舞台は郊外の素敵な一軒家。主人公の「お兄ちゃん」(村上虹郎)は「お父さん」「お母さん」高校生の「妹」と夕食を囲みます。メニューは唐揚げ。絵に描いたような、平凡だけど幸せそうな食卓風景です。
でも、なにかが違う。違和感を感じるのは、家族会話の中身です。話の内容に具体性が全くない。父の仕事も、母の家事も、妹の学校生活も言の葉に上りません。
※以下、ネタバレ含みます。
「いただきます」(全員)
「学校?普通」(妹)
「普通はないだろう」(父)
「普通でいいじゃない(笑)」(母)
その時、隣家に引っ越してきた一癖も二癖もある夫婦が、挨拶に来ます。「家族団欒」を乱され、静まり返る家族。「そろそろ、いいですか。
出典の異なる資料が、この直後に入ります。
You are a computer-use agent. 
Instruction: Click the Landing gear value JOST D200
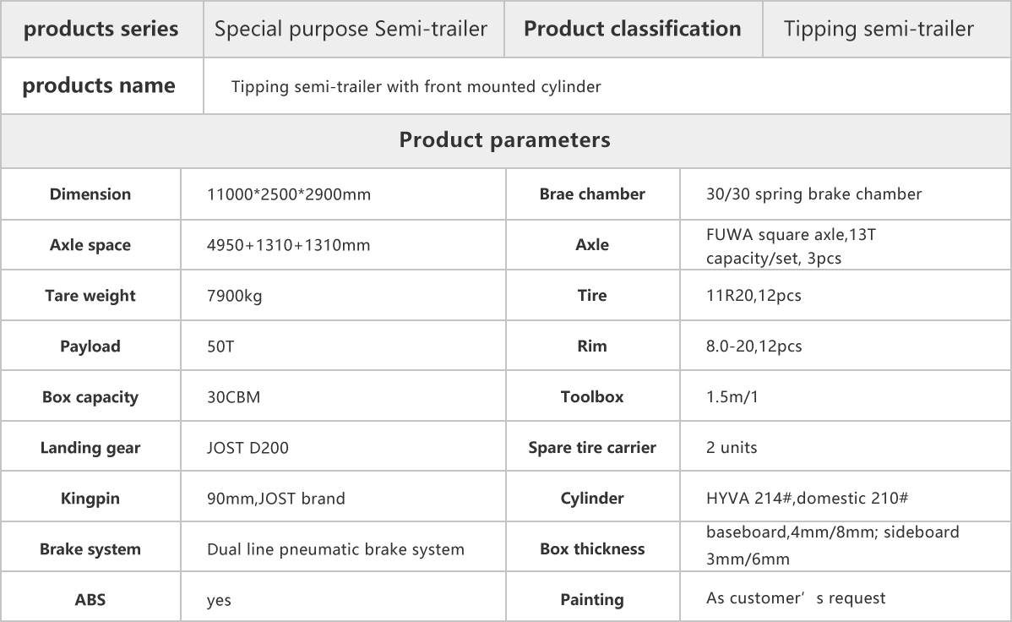248,448
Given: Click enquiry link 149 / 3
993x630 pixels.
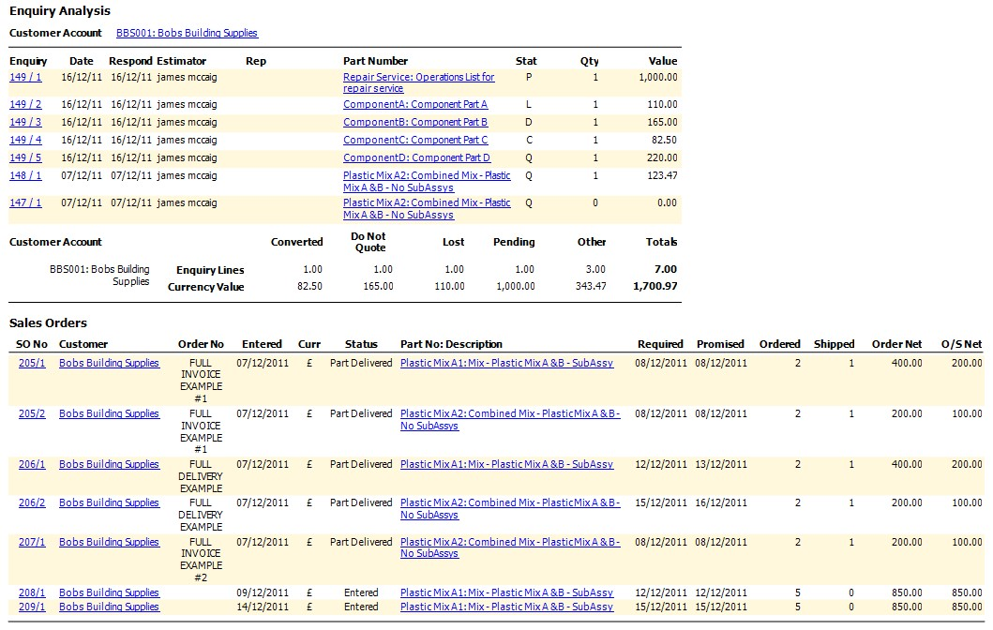Looking at the screenshot, I should click(25, 123).
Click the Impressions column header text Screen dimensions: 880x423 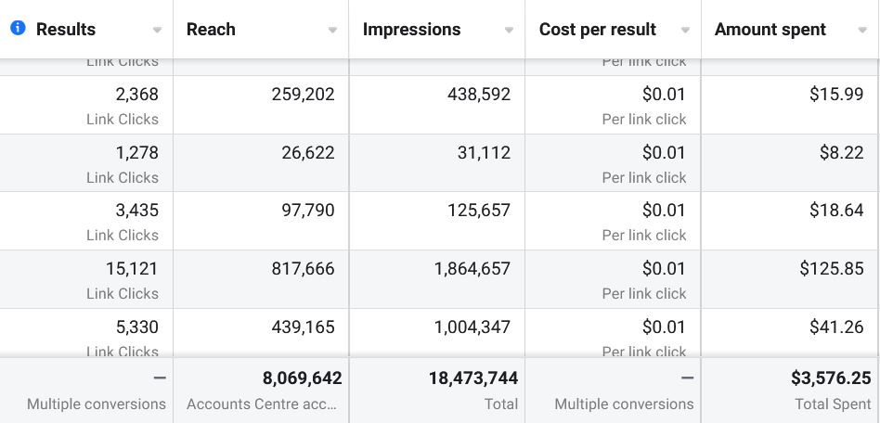pos(411,30)
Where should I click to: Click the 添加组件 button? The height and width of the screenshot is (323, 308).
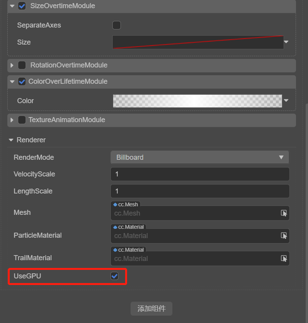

食事中なので…」と切り出したのは、主人公でした。
そして、上がり込んでいた夫人が犬をつれて帰ると、主人公は「俺に妹なんかいったっけ?てか、あんたたち、誰?」と叫び、トイレに駆け込んで嘔吐します。主人公が、無意識のうちに申し込んだレンタル家族と食卓を囲んでいたことに気付き、自己嫌悪に陥った様子を強く示唆する場面です。
ネタ空かしは、エンドロールの後に訪れます。写し出されるのは、公衆電話ボックスの汚れたガラスに指で書いた文字。
「本当の家族になりませんか」ー。
見事なラストです。
「お母さん」の話しぶりだと、主人公は毎週土曜日の夜、レンタル家族と食卓を囲んでいるようです。実家との縁が切れた主人公が、貴重な土曜日の夜、自らを癒すために偽りの家族に甘えている風景を垣間見た気がします。切なさがじんわりと伝わってきます。
抽象的な描写が多く、ほかにもいろいろな解釈が成り立ちそうな作品です。良作だと思います。